INFORMATION SUPPLIED.
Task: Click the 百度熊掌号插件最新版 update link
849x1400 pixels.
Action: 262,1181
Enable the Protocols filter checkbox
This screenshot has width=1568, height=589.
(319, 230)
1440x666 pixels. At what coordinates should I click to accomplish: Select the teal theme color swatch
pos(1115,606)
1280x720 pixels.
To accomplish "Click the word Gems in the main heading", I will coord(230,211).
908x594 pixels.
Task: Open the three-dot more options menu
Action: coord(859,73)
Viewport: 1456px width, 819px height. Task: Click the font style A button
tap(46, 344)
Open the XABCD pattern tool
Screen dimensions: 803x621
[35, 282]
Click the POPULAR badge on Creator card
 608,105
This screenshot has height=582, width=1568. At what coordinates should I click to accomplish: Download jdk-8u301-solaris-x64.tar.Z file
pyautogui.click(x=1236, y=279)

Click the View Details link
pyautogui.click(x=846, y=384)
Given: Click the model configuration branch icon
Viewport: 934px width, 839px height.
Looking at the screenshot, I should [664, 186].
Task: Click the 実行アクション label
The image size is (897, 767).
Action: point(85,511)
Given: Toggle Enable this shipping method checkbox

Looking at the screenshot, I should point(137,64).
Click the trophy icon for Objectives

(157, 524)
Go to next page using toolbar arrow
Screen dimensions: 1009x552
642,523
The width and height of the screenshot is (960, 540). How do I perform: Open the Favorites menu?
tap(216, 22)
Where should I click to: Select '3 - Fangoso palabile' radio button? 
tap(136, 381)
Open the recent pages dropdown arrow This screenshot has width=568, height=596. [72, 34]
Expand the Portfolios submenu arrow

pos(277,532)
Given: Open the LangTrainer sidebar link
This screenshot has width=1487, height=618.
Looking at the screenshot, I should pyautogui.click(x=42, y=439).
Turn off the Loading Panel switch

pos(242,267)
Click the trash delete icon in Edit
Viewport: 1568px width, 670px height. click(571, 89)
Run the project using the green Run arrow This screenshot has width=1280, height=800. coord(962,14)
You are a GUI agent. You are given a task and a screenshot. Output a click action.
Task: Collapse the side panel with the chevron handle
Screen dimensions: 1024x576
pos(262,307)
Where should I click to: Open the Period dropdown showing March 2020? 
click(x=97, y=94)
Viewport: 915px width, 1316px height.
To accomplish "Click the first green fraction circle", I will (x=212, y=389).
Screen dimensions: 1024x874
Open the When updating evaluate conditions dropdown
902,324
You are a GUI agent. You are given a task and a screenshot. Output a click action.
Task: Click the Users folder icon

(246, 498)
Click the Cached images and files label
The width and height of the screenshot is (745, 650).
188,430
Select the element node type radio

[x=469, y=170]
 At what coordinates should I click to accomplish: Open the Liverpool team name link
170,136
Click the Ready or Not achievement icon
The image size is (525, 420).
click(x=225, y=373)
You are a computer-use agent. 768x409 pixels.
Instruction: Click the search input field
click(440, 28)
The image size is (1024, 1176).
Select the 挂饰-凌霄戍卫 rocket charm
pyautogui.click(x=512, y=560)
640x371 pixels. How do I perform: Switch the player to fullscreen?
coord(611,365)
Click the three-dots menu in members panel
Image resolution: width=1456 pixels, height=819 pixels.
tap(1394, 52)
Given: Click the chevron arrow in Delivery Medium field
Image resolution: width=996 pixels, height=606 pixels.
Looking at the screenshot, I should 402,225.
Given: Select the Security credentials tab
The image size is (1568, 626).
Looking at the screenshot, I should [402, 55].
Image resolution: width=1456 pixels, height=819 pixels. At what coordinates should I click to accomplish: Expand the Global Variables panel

AIM OF THE TASK. Present as a Markdown table, with columns headed "Row" and "Line", everything from the line containing "Given: Toggle Enable" down to the line containing "tap(216, 22)", including both of those lines and omitting any blank ones.

RESPONSE BELOW.
| Row | Line |
|---|---|
| 1 | Given: Toggle Enable this shipping method checkbox |
| 2 | Looking at the screenshot, I should point(137,64). |
| 3 | Click the trophy icon for Objectives |
| 4 | (157, 524) |
| 5 | Go to next page using toolbar arrow |
| 6 | Screen dimensions: 1009x552 |
| 7 | 642,523 |
| 8 | The width and height of the screenshot is (960, 540). How do I perform: Open the Favorites menu? |
| 9 | tap(216, 22) |